↓↓↓

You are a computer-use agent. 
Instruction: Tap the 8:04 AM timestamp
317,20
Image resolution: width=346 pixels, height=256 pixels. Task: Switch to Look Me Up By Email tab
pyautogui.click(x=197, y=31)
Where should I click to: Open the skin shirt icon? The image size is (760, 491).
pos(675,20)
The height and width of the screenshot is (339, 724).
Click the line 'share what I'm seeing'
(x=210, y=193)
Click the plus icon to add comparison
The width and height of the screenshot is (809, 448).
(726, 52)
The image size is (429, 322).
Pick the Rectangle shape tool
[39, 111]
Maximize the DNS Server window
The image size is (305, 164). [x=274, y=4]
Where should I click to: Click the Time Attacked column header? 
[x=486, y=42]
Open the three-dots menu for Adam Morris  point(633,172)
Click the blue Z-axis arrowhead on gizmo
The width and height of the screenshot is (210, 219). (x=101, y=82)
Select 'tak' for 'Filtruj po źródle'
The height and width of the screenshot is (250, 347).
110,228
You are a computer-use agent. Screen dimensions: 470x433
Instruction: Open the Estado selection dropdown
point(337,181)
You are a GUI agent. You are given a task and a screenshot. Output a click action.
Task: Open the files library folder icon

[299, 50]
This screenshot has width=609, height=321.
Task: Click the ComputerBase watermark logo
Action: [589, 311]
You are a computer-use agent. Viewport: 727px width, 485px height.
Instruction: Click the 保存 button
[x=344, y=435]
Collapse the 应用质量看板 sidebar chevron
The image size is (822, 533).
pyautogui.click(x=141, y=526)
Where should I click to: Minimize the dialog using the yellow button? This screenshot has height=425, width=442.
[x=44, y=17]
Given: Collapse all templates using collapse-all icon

↑↑↑
↓↓↓

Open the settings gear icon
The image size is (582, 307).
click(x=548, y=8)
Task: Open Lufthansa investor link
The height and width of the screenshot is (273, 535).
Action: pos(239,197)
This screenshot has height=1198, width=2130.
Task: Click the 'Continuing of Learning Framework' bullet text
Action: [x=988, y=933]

↑↑↑

Work instructions:
Rewrite the lines between the line containing "Maximize the DNS Server window" and the line containing "Open the three-dots", inclusive, as a JSON list of strings with one string per line and blank lines omitted.

Reply:
[
  "Maximize the DNS Server window",
  "The image size is (305, 164). [x=274, y=4]",
  "Where should I click to: Click the Time Attacked column header? ",
  "[x=486, y=42]",
  "Open the three-dots menu for Adam Morris  point(633,172)"
]